# THE DATA
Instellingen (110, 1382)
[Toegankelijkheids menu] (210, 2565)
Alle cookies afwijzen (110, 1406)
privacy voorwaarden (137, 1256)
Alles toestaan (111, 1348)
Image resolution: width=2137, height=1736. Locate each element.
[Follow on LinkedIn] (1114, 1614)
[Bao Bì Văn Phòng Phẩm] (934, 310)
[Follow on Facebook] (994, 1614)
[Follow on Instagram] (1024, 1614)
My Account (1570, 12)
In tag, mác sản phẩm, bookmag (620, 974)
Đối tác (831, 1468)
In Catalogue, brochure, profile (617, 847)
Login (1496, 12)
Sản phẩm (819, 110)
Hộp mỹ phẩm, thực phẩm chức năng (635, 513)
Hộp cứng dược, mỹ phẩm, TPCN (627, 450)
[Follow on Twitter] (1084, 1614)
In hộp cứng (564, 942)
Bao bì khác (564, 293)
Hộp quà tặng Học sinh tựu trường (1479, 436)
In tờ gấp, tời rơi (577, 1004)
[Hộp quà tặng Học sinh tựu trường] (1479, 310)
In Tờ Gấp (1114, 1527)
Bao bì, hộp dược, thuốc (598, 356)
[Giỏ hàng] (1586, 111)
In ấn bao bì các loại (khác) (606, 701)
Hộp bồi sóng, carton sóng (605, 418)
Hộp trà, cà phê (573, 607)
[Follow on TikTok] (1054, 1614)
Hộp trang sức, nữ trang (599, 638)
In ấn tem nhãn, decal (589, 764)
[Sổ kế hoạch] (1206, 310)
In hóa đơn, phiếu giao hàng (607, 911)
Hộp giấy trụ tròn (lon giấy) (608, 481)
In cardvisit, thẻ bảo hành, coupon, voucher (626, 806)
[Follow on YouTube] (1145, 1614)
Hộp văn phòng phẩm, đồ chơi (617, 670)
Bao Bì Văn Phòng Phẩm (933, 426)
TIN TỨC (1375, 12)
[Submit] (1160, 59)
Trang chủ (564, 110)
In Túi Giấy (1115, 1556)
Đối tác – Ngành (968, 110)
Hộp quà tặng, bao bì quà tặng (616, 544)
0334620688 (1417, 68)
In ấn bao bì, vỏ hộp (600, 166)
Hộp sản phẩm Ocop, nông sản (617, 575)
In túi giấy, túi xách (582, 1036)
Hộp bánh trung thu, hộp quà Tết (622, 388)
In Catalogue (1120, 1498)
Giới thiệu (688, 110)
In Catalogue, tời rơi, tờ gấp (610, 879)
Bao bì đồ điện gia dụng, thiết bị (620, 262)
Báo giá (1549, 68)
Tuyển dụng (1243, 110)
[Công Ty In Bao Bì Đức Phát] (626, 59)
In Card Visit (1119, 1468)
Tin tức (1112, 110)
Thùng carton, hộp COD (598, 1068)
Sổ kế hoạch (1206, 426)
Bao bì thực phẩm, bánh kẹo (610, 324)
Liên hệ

# ASSIGNMENT
Some lines in the data above may hold the word "dược". Say how many, with no other words.

# FINISHED TASK
2